I’m sure many readers will fault this firefighter, Eric Whitehead, who filed a lawsuit on Aug. 7 against the Buffalo Fire Department after being pulled from an attic in a burning house at 82 Butler Ave., in January, or say he knew the dangers of the job and this lawsuit is frivolous. And many firefighters active and retired will react negatively to this firefighter’s lawsuit. I am not one of them.
As my previous article about attic fires explained, this was an accident waiting to happen.
Over the past seven years approximately 70% of the Buffalo Fire Department has been staffed with new firefighters. There were many mistakes and bad decisions made in this attic fire and as a result a firefighter almost died.
But when 70% of your force is inexperienced at fires and with no real fire experience or supervision in that attic, on that night, the firefighters are not to blame.

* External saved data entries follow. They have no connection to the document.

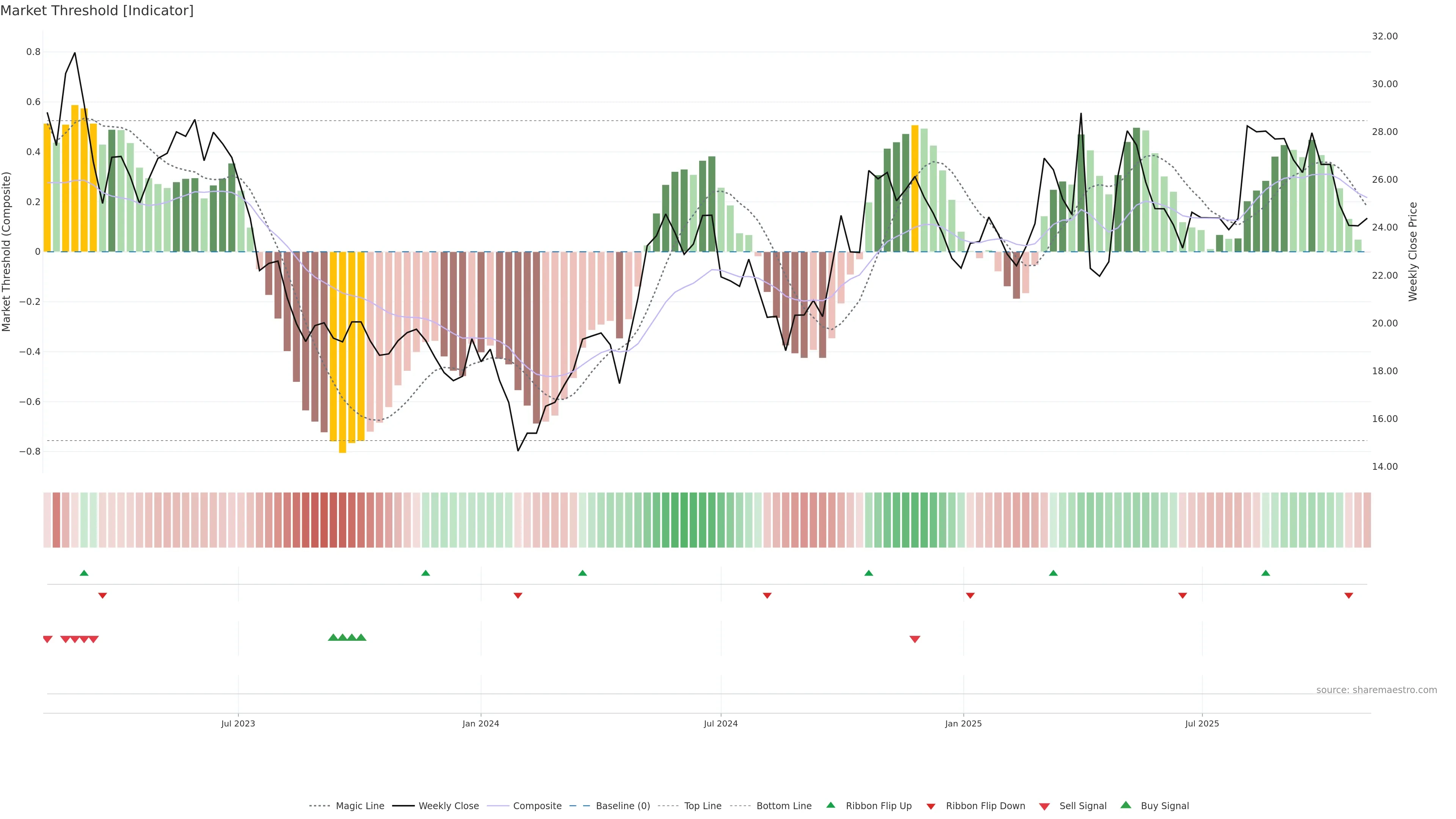Click the source: sharemaestro.com text
Image resolution: width=1456 pixels, height=819 pixels.
[1376, 690]
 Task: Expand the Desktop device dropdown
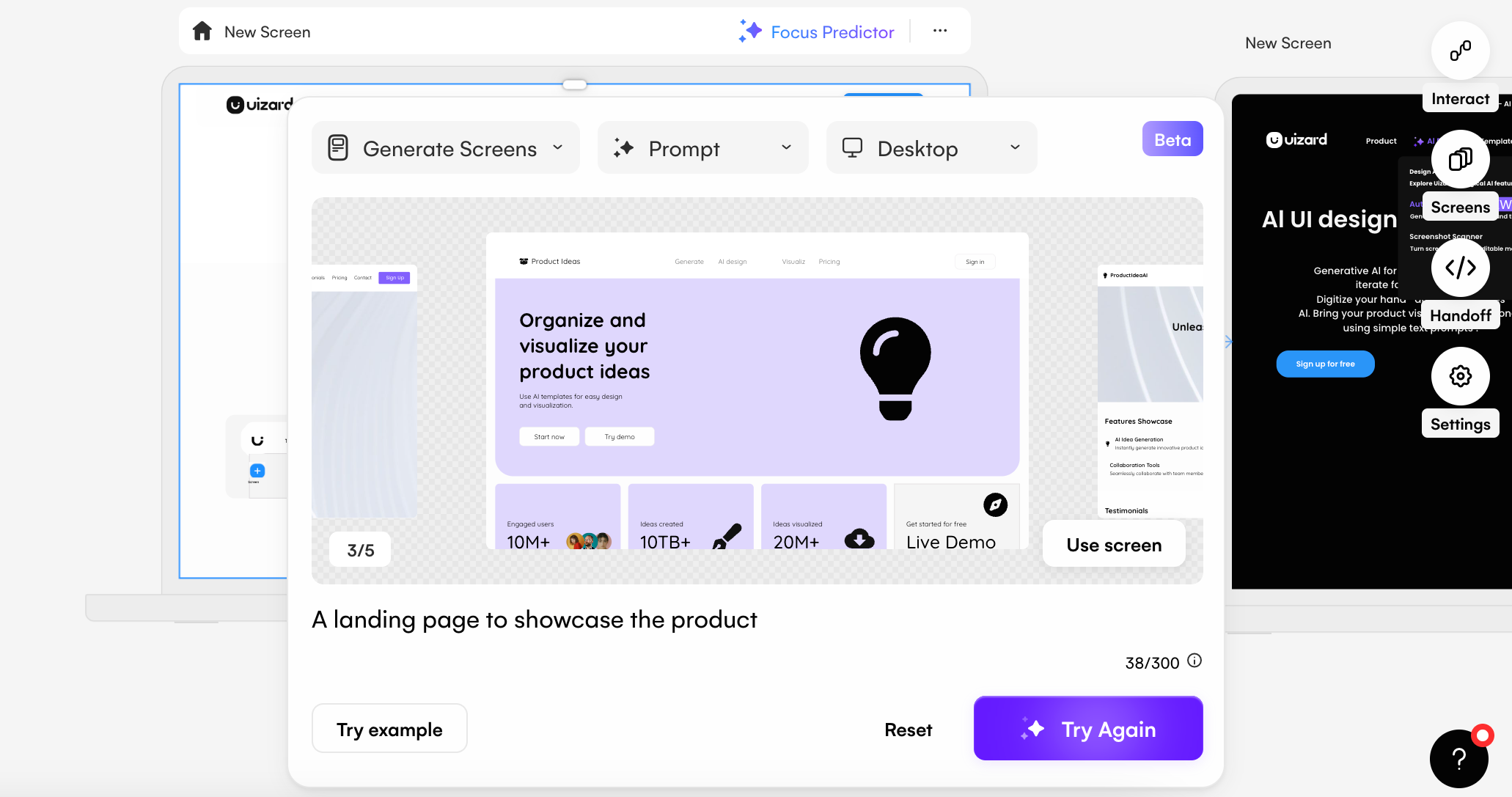pyautogui.click(x=931, y=148)
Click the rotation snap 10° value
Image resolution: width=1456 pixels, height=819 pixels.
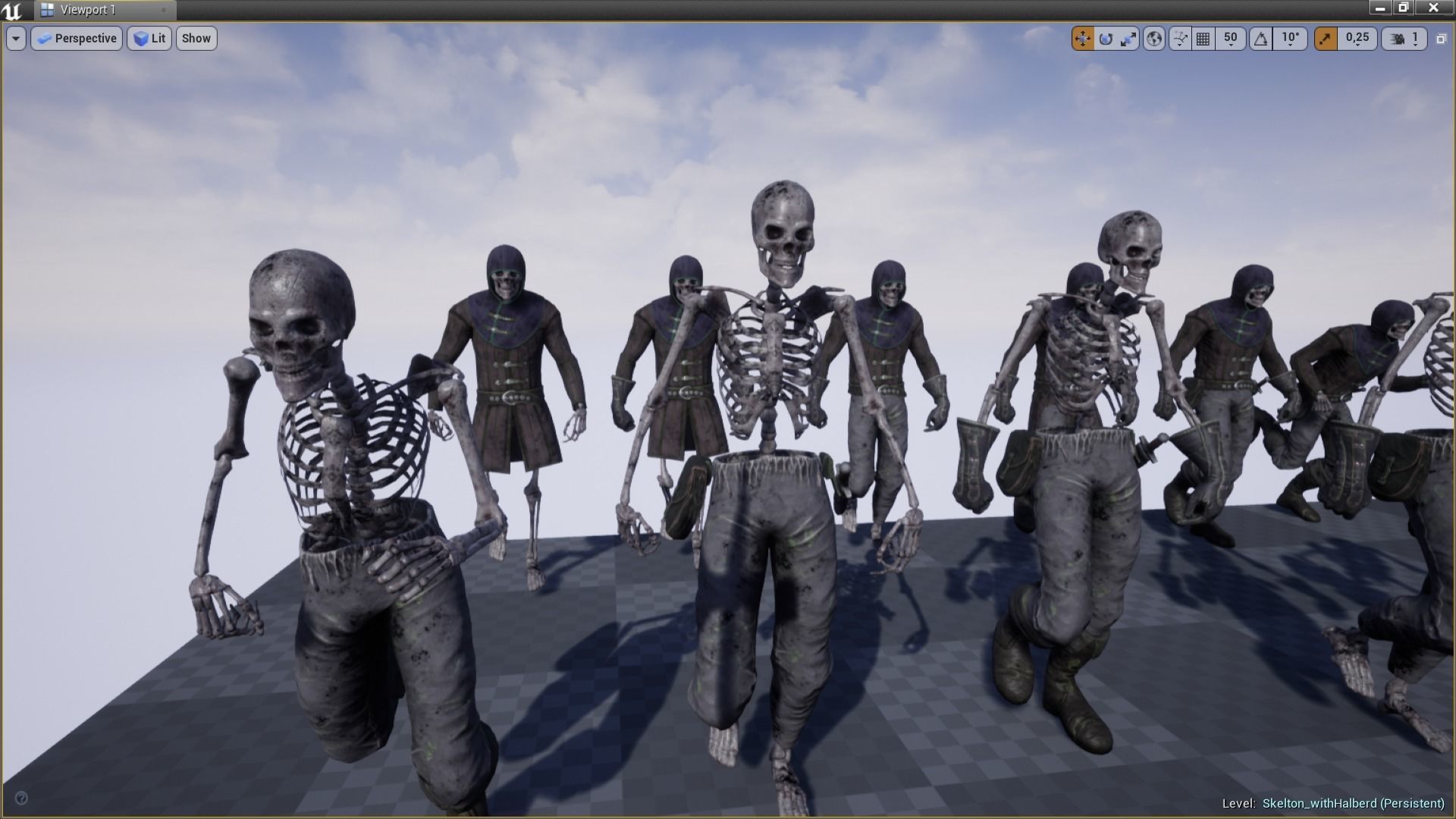(1288, 38)
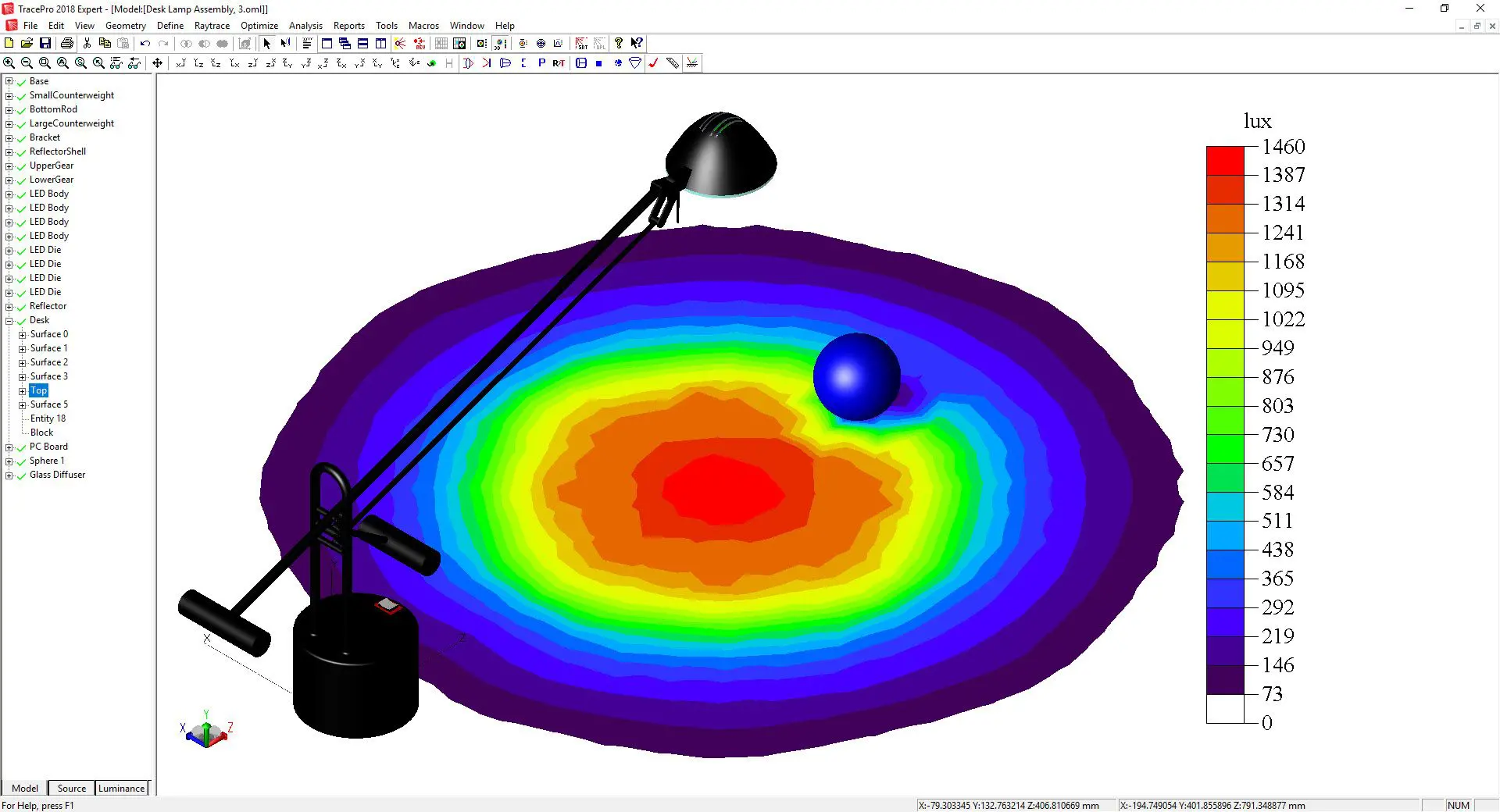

The city filled no firefighter positions for years under the previous fire commissioner and the overtime was rampant. So in the city’s rush to cut overtime they hired hundreds of firefighters and you have the blind leading the blind at fire scenes.
The one major contributor of this fiasco was once again, overtime and money. If a fire lieutenant or captain would have been called in for the officer off that night, I’m sure there would have been a different outcome.
The main reason for this outcome was a lack of firefighting experience and a lack of experienced supervision on that line in that attic. Once again, the almighty dollar was a factor. After this settlement is awarded maybe the city will at least make officer call-ins mandatory. Is a life worth a few dollars saved?